Under the Family Medical Leave Act (FMLA), a parent is entitled to take
FMLA leave for the birth or care of a newborn child. An interesting twist
on this issue was recently addressed by the Eleventh Circuit Court of
Appeals (the federal appeals court with jurisdiction over the federal
district courts of Florida, Georgia and Alabama) in Martin v. Brevard
County Public Schools: whether a grandparent who is the primary caregiver
of his grandchild is eligible for FMLA leave. In a terrific decision,
the Eleventh Circuit decided in favor of the grandparent.
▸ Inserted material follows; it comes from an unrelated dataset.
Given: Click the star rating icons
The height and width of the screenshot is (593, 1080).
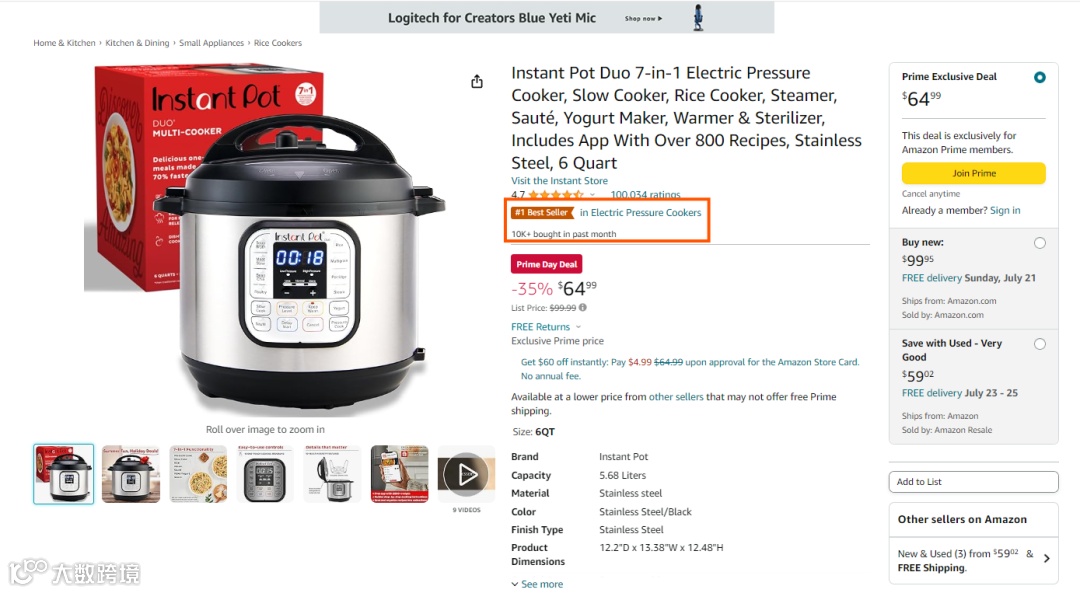Looking at the screenshot, I should (x=556, y=196).
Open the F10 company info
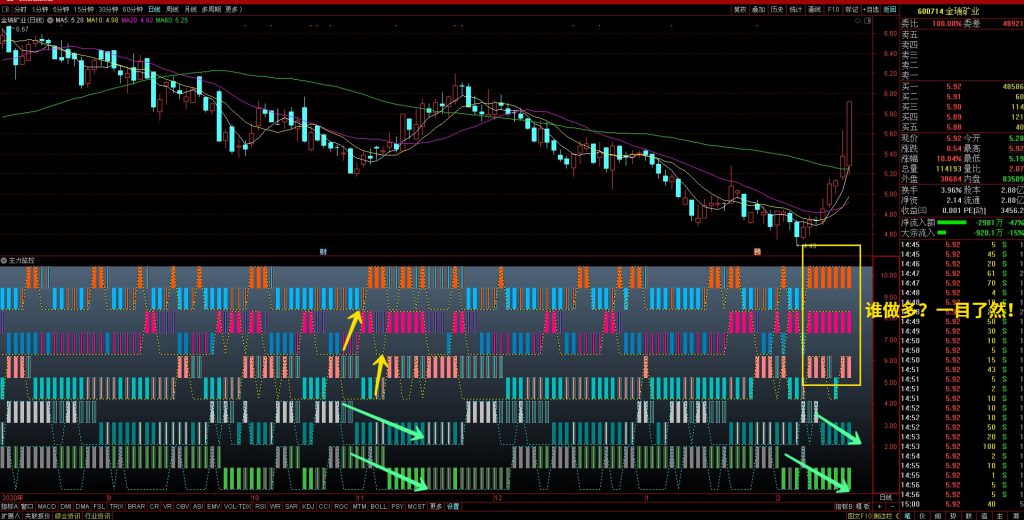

In the case, the employee had several children who lived with him, one
of whom gave birth to a baby while the employee worked for a public school
district. The newborn came to live with the employee and the employee
provided substantial financial support to the child; the child’s
biological father did not live with the child. When the baby’s mother
was called up for military service, the employee applied for FMLA leave
to care for the newborn, claiming that he stood “in loco parentis”
(in the place of the parent) and that he was needed to care for the baby.
Although the employer initially approved the FMLA leave, it terminated
the employee before his 12-week leave was exhausted. Also, the mother
of the baby never actually left for military service, but the employee
continued to care for and provide for the newborn.
In response to the employee’s FMLA action, the employer argued that
the employee did not stand in loco parentis, and the district court granted
the employer’s motion for summary judgment. On the employee’s
appeal, the Eleventh Circuit reversed, holding that because the employee
provided substantial care and financial assistance to the newborn, the
fact that the newborn’s mother was still in the employee’s
home and provided care to the baby, did not change the fact that the employee
was, for all practical purposes, acting as a parent of the newborn.